As Microsoft moves to distribute more components via NuGet we were looking to add support to Framework to support interoperation. By specifying a NuGet package name, version, and a URI, Framework will fetch the code from the NuGet mirrors. It then installs the package and wraps any contained DLLs in the Framework package scaffolding. This step is not strictly necessary, we could add the package to the MSVC packages.config and be done with it, but it adds a convenience layer to permit any package in the build hierarchy to express dependencies on the NuGet library as if it was a normal Framework package.

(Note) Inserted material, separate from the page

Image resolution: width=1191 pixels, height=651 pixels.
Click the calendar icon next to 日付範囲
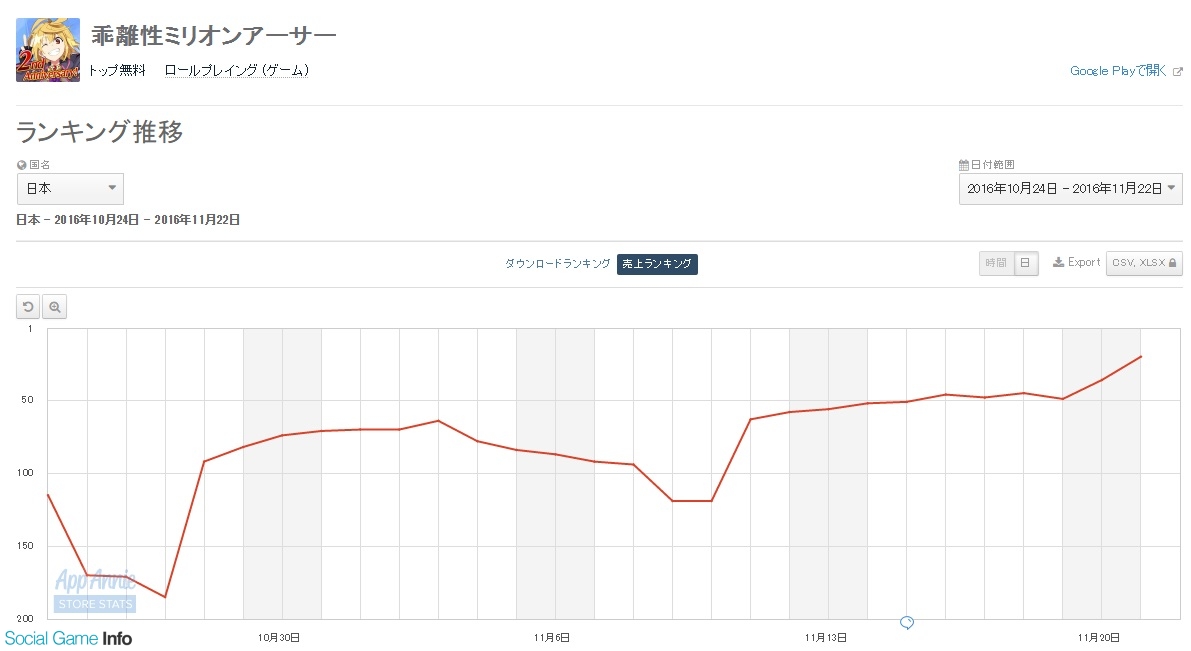pos(964,165)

This is but the first step in enabling better distributed development workflows. Being able to pull down source code from someone else's server is handy; being able to fork a sub-component package, make a change, share it with your team and/or send a pull request back to the maintainer, while fitting in this same explicit versioning model that Framework relies on and using backing technologies that handle repositories in the tens or hundreds of gigabytes with no problem (trololol), is going to be a lot of fun. Or awesome. I'm hoping for awesome.

Friday, January 2, 2015

Software Builds at EA: The 5000' View

A couple of days ago this tweet by John Carmack popped up. In case the link ever goes away, he says, "Dealing with all the implicit state in the filesys and environment is probably going to be key to eventually making build systems not suck."

At EA we have spent a lot of time developing build systems that don't suck. They're not perfect but as we develop applications and games targeting platforms from Android to Xbox, plus everything in between, they work incredibly well for us.

Framework

The cornerstone of our build infrastructure is a version of NAnt that was forked eons ago and has undergone essentially a complete rewrite. Although the base functionality is still there, and still used, a lot of effort has been put into establishing it as a base for the higher level components.

NAnt is just one piece of a system called Framework. In addition to NAnt, Framework includes features for managing build configurations, SDKs, and software distribution. There are a few core concepts in Framework that I think have made it much easier to manage the build morass: modules, packages, dependencies, masterconfigs, build configuration management, SDK packages, and the package server.

Module

A module is Framework's representation of an artifact producing build process. At a minimum a module will have a type (static/dynamic library, executable, C# assembly, etc.), a name, and a set of input files. Modules have a number of optional components such as custom compile options, custom preprocessor definitions, custom warning suppression, sets of resource files/include files/object files/libraries, and dependencies.

Package

Packages are a collection of modules. Every package in the Framework world has a version, even if that version is "unversioned". A package contains a description of how to build its modules, its public exports (such as public include directories, build artifacts, etc.), as well as a manifest which allows the package author to include structured metadata that can be inspected by the package server, continuous build/test systems, etc.

Dependencies

Dependency handling is one of Framework's killer features. Dependencies can be made onto other modules in the same package, onto other packages, or onto other modules in other packages. For example I can specify that my module has a dependency on EASTL and the build system will ensure that I am using the correct version, build it if it is not already built, and set up the necessary include and library paths.

Masterconfig

Versioned packages lose their utility if there is no way to enforce the versions being used. The masterconfig file is the bill of materials for the application and specifies the version of each dependency, each SDK, and each configuration component.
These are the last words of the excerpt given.